**TASK BRIEF:**
Without copying the images, write out all the entries below verbatim.

**EXERCISE INPUTS:**
□ □ □ □ □
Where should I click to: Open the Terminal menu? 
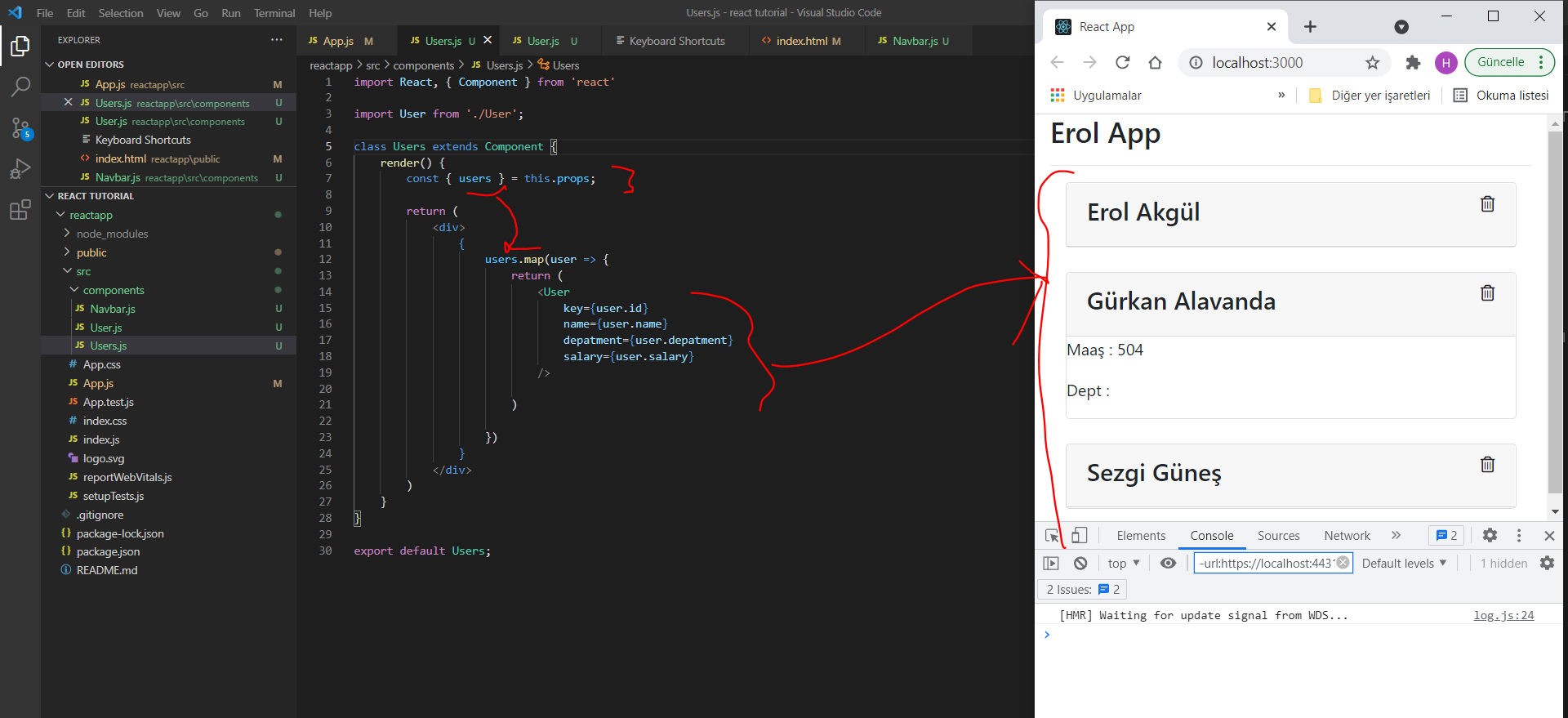click(x=274, y=13)
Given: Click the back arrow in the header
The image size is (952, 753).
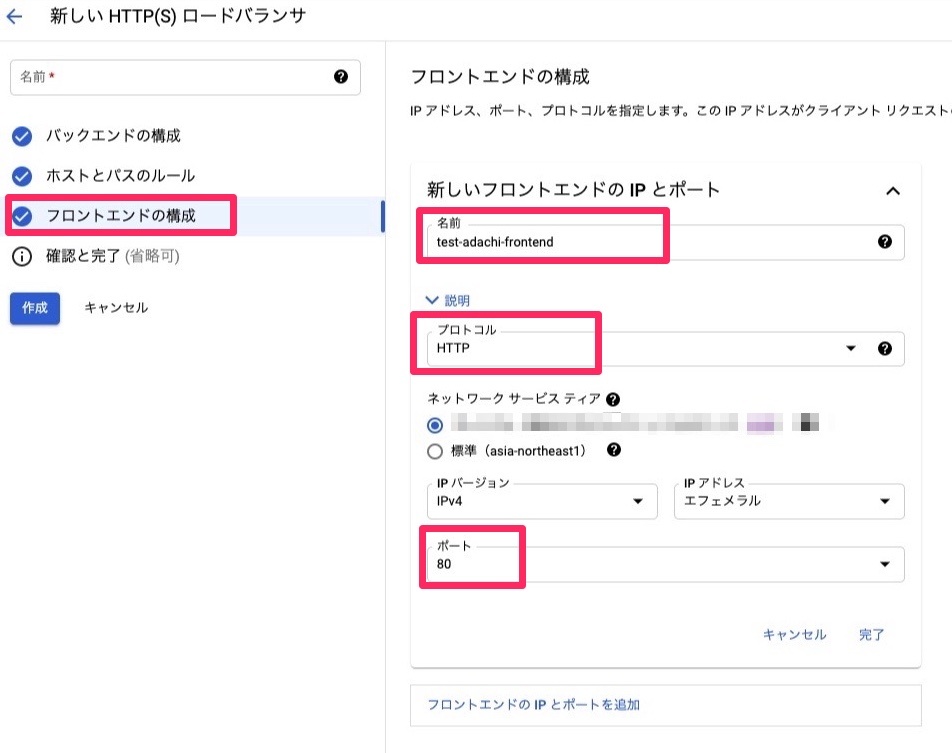Looking at the screenshot, I should [15, 16].
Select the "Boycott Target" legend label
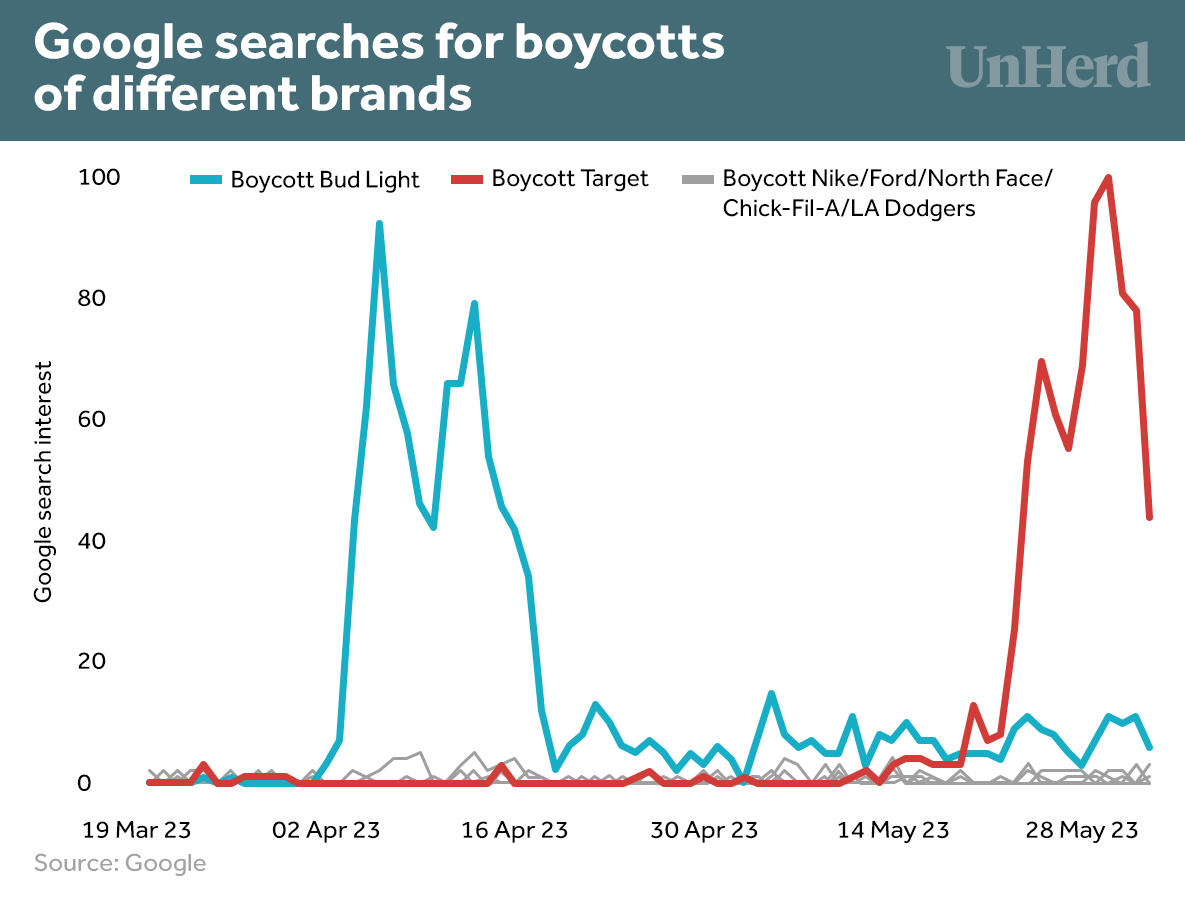The image size is (1185, 900). click(x=570, y=179)
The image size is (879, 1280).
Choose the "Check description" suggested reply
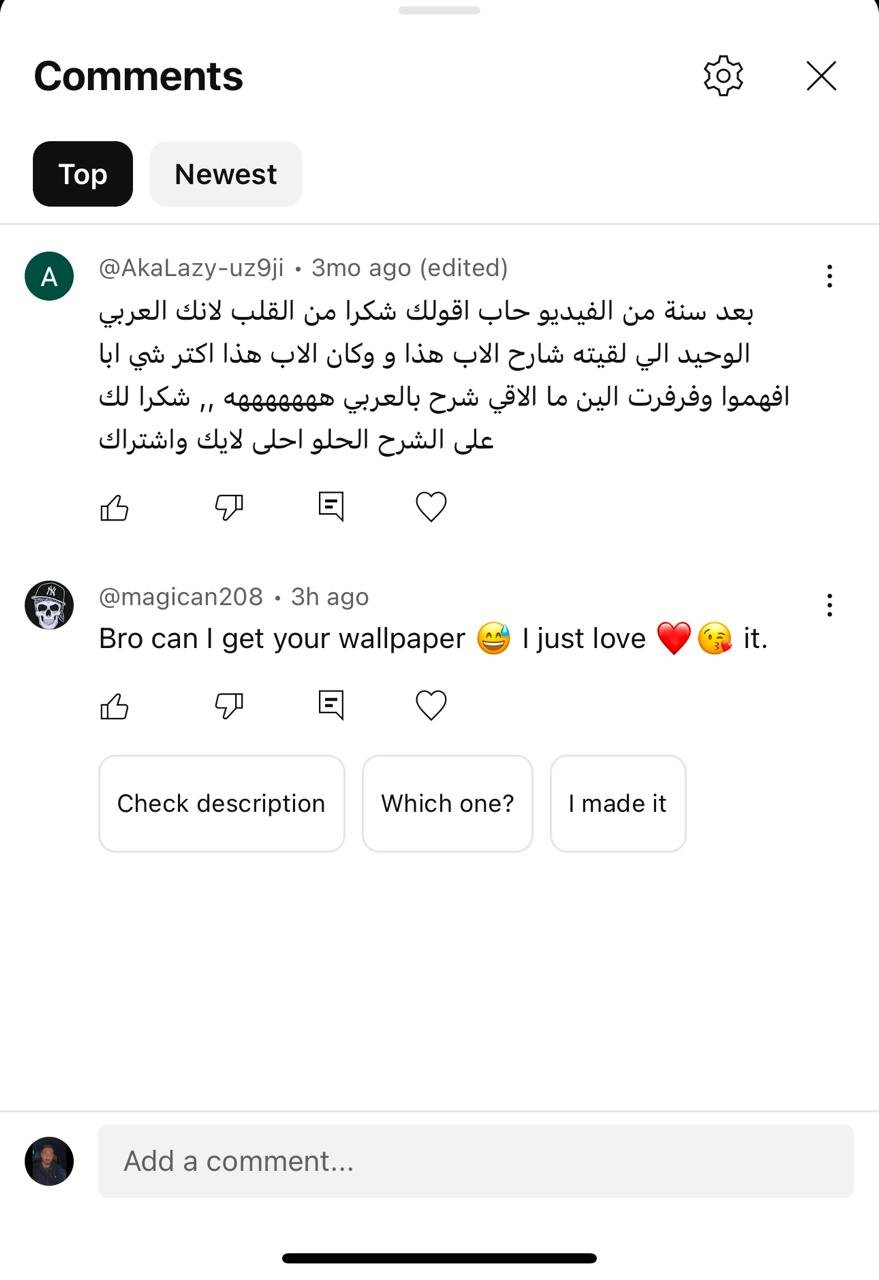221,803
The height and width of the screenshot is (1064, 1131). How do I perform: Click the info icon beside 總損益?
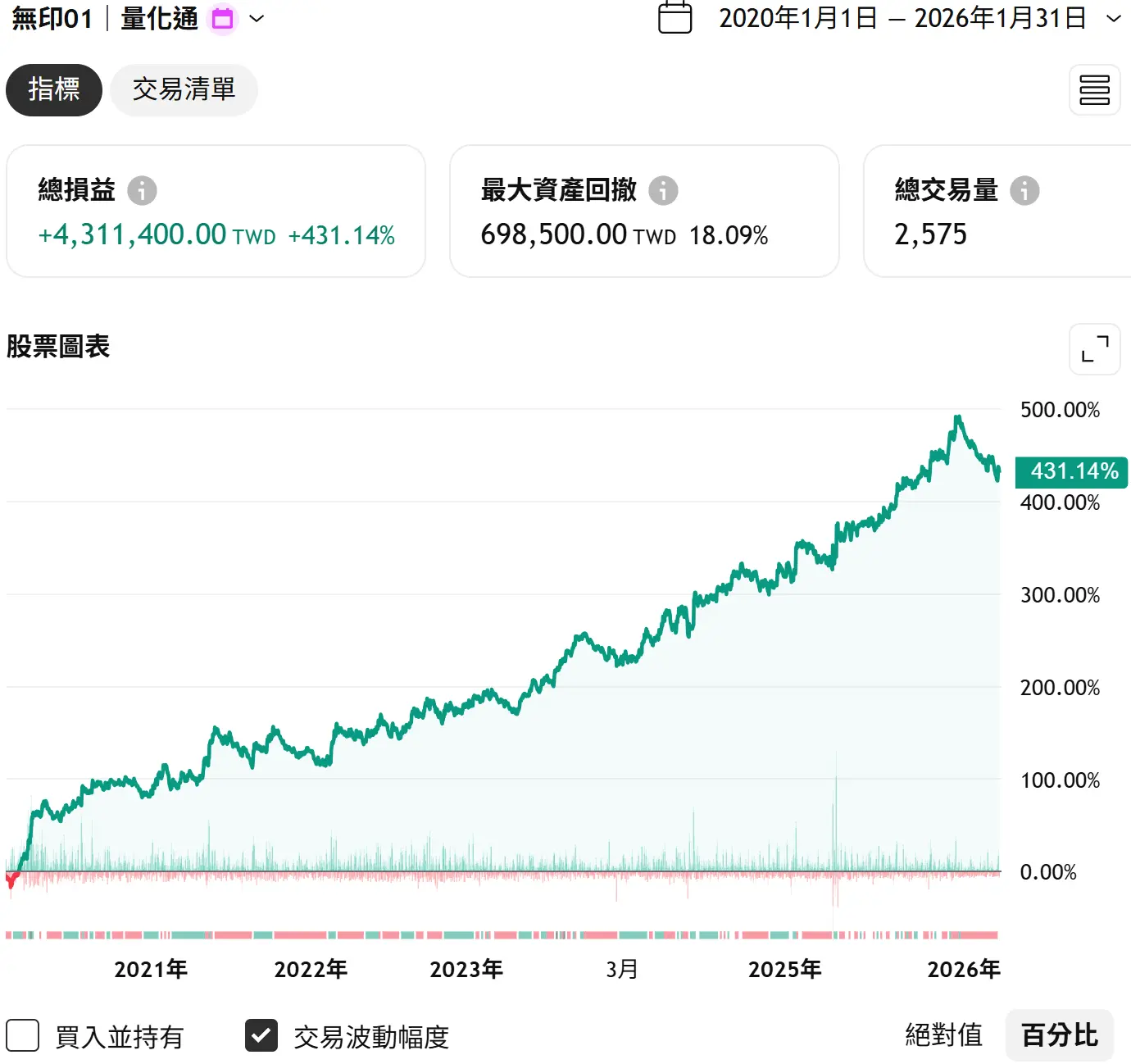pyautogui.click(x=142, y=190)
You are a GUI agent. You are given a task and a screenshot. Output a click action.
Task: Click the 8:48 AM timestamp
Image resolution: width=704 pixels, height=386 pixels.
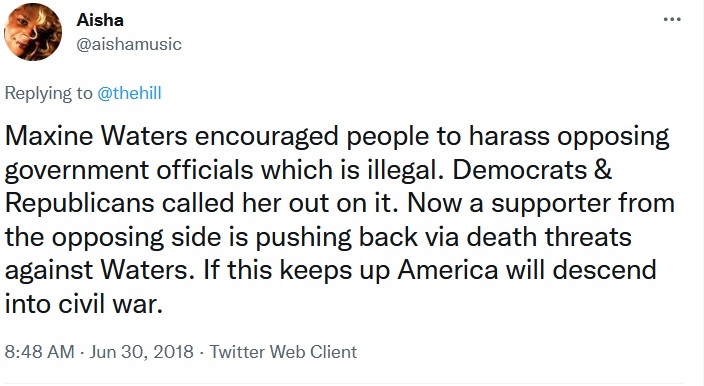(40, 351)
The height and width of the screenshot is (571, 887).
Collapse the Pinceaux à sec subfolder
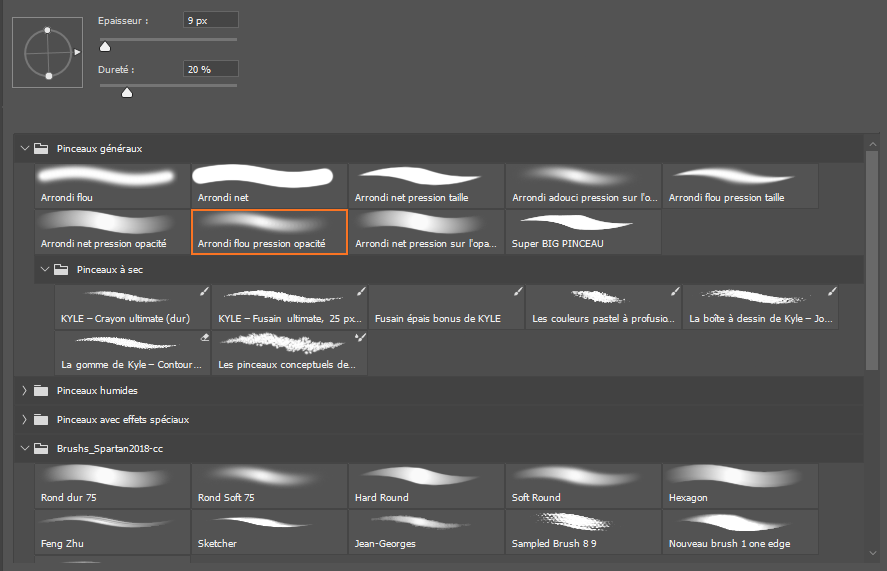pos(45,269)
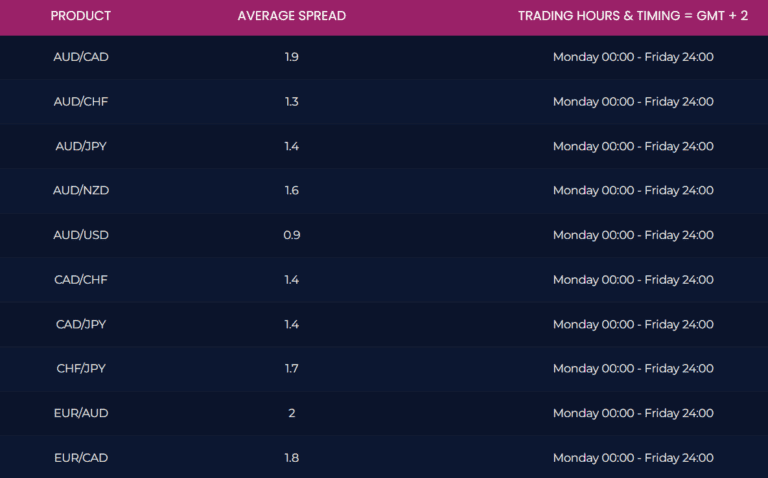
□ □ □ □ □
**SOLUTION FOR THIS TASK:**
Where should I click to: Open the Terminal menu? 
click(x=274, y=13)
Given: Click the back arrow in the header
The image size is (952, 753).
Looking at the screenshot, I should [15, 16].
Select the "Boycott Target" legend label
The image size is (1185, 900). click(x=570, y=179)
The image size is (879, 1280).
Choose the "Check description" suggested reply
221,803
The height and width of the screenshot is (1064, 1131). How do I perform: Click the info icon beside 總損益?
pyautogui.click(x=142, y=190)
You are a GUI agent. You are given a task and a screenshot. Output a click action.
Task: Click the 8:48 AM timestamp
Image resolution: width=704 pixels, height=386 pixels.
(40, 351)
The height and width of the screenshot is (571, 887).
Collapse the Pinceaux à sec subfolder
pos(45,269)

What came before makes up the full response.